Green Energy Message
What Changed In The Solar Energy Industry In Quarter 1, 2018?
India kept pumping a ton of money into solar power plants in order to clean its grid while providing electricity to more people. Maharashtra in India launched a 1 GW solar tender; NTPC floated 2.75 GW of solar tenders; Tamil Nadu planned a 500 MW solar farm; Solar Energy Corp. of India launched its own 2 GW solar tender and 3 GW solar tender, a new record for the country; and India opened the year with 1.2 GW of solar tendered in one week. Additionally, ground was broken on the largest solar power park in the world. By the way, 4 years ahead of schedule, India has reached 20 GW of solar power.

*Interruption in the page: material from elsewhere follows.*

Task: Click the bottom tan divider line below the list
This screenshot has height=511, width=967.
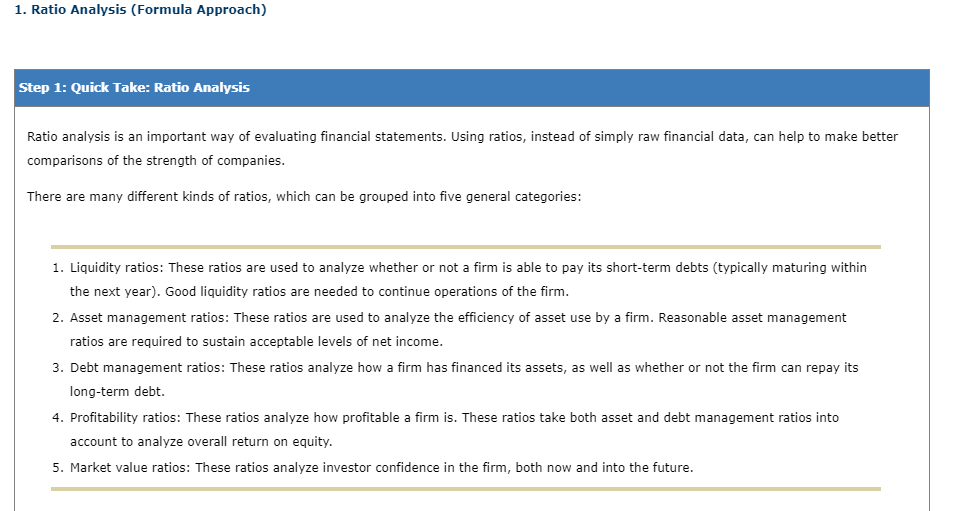Action: pyautogui.click(x=465, y=489)
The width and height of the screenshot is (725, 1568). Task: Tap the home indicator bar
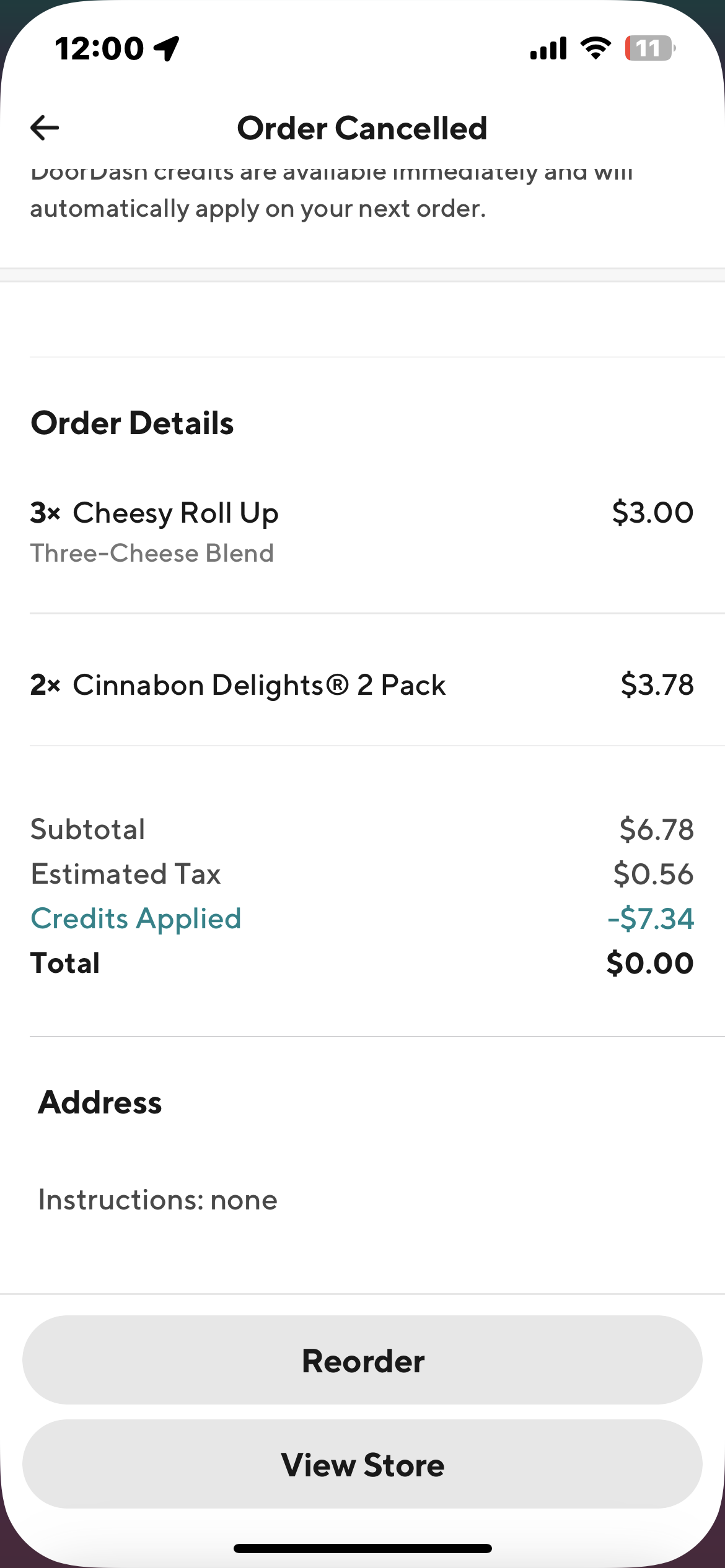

As if all of that wasn’t enough, India announced $1 billion — yes, $1 billion — in assistance for solar power projects in several African countries.
China was reported to have installed 54 GW of solar in 2017 (or perhaps 53 GW), a dramatic increase over just a few years ago and even more than the whole world installed not too many years ago. We expect Q1 2018 was huge as well, but we’re still waiting on those numbers.
In one of the other major solar power markets of the world, the USA, more new renewable power capacity was installed than fossil fuel capacity for the year as a whole (2017), but jobs dropped by 10,000.
Trump tariffs on Chinese solar panel tariffs did actually get implemented in Q1, based on an obscure, absurd, irrational, counterproductive law no one treated as serious. Minor backlash outside of the cleantech world and in the major media almost totally missed the story — which is that more US jobs will be lost than saved or created. Did that poor reporting and lack of attention empower Trump to implement steel tariffs as well? Perhaps. And, alas, the solar tariffs are already hurting SunPower, one of USA’s top solar panel companies, with 200 or so jobs getting cut.
New York started becoming much more of a solar power player, with 26 new large-scale solar power plants approved for development, a community solar push, and broader efforts to stimulate the industry.
Community solar power continued its new role as the fastest growing solar segment in the US. Meanwhile, in the residential market, Sunrun passed up Tesla/SolarCity as the top solar installer (after SolarCity sat on top of the list for several years). In the utility-scale market, meanwhile, the fun news has been US utilities turning coal power plants into solar farms.
Australia rooftop solar kept blowing up, and plans were announced for a 50,000-home virtual power plant using rooftop solar, energy storage, and Mr. Tesla. Furthermore, Australia’s largest floating solar farm went live.
It was technically Q4 of 2017, but the numbers rolled in during Q1 2018 — new solar PV manufacturing capacity additions set a new record, which should mean record production in 2018.